Exercise prompt: Can you write the next part of the vampire-film review below, picking up right after its final sentence?

Passage:
== Segment start ==
The best thing about "Shadow" is its premise that Max Shreck, the lead in Nosferatu, was an actual vampire. Great start. But Erige does nothing with it. His approach to narration is that of a man who tells a successful joke at a party and then spends the next 90 minutes explaining why it was funny. Characters are stated, not developed. Most of the cast are there to carry spears or be eaten. Of Murnau (John Malkovich) we know only that he is arrogant, a sexual omnivore, and shoots dope. Of Shreck (Willem Dafoe) we know even less—he's a vampire who has a prior relationship with Murnau. Shreck should have been the focus of the film, its real subject. When he peers intently at the grainy black and white raw footage of a sunrise, we want to understand everything he is feeling; but Erige's interests apparently lay elsewhere, and Shreck remains for the most part unexploited. unexplored, and unexplained.

Willem Dafoe is a terrific actor with excellent range, and I have no quarrel with him receiving awards; but if truth be told, this is not an awards-caliber performance. He does an accent, he makes Mandarin gestures, he mugs. The make-up, which is outstanding, does the rest. Had Gilbert and Sullivan done a vampire operetta, Dafoe's Shreck would be right at home. As for Malkovich, one of the finest actors of his generation, this is not a shining moment. His accent wanders, and his devotion to the role seems shaky—which is understandable, since it appears to be designed solely as a commentary on the megalomania of all directors, another joke that grows tiresome. The upshot of this woeful mismatch of talent and material is that I had more fun hating Dracula 2000 than I did staring dully as Shadow of a Vampire bellywhomped and went splat.

It's conceivable that another great vampire film may yet be made. I'd like to see one that eschewed the rococo and did without door closings that sound like guillotines and footsteps like the Tread o' Doom, and concentrated on the dark animal aspects of a solitary monster, showing us his biological requirements and some of the small moments of his life. A figure not altogether deromanticized. Defrocked of his cool cape or shades or whatever, but not—not entirely, at least—of his human sensibilities. A character who must change as he lives. Generally speaking, though, vampires may be a played-out proposition. They've done a prolonged term as the romantic emblem of our fears concerning the afterlife, and the new millennium offers replacement terrors more relevant to the contemporary nightmare. However, vampires may retain value as satiric devices. A corporate vampire would be fun, humorous in its implicit redundancy. A vampire on Ecstasy would be a trip, and Vampire on Ecstasy isn't a bad title. Then there's my own vampire script, which has the working title Dark Pretender. Or maybe The Pretender would be classier. (I know there was a TV show with a similar name, but that's so over!).
== Segment end ==
[Collected data]
== Segment start ==
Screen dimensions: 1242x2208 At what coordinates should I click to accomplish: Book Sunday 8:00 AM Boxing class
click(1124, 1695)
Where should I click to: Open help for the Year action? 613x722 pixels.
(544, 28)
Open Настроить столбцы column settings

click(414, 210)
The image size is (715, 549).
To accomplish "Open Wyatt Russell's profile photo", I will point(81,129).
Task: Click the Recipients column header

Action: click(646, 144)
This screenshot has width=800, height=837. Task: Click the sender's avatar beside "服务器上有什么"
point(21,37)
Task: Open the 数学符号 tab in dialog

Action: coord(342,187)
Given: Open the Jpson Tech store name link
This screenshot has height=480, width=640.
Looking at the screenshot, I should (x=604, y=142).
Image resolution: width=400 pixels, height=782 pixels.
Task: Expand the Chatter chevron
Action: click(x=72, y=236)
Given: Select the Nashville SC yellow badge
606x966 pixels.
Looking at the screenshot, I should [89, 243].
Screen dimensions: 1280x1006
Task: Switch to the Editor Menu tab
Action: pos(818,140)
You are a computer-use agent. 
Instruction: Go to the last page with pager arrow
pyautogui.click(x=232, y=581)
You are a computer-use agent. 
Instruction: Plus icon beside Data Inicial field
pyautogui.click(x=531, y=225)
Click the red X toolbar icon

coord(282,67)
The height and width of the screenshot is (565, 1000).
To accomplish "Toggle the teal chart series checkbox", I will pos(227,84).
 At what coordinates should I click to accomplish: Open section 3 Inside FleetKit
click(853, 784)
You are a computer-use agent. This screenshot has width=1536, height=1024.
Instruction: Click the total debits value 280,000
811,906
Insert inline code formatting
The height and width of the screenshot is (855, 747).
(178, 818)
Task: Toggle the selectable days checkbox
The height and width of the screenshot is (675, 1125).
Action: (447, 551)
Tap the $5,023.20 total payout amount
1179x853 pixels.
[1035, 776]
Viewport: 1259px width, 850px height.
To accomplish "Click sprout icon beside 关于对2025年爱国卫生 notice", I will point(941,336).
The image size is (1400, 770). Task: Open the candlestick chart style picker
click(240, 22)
== Segment end ==
Result for this task:
Here's how it goes.

A powerful vampire runs for president and wins by turning a plurality of voters. The nation thrives. Private negotiations with world leaders, they're a snap now. Just one little bite and those ol' trade agreements get signed tout suite. Economy's rosy, world peace is starting to happen, and there's a bright golden haze on the meadow.

So the Pres knocks off an intern now and again . . .

What the hey!

But-then-it's-discovered-the-Pres-is-really-evil-with-a-plan-to-pardon-the-hellspawn-and-release-them-from-exile.

And what if that plan succeeds?

Wellsir, along comes another vampire president out of the great Southwest, and he's got a new vision for America. Aided by his loyal minions in Florida, he'll take care of them hellspawns. Imagine this digital poster. The White House superimposed over a bone-white full moon. Then the whole thing washes red.

Very sexy.

This could get green-lighted. No lie. It's got enough sizzle to attract a major star, and is sufficiently generic to please the bean counters. And it's got an important message, too. One that speaks to the heart of all our problems, and makes plain the only thing we know for certain about real vampires:

They rule.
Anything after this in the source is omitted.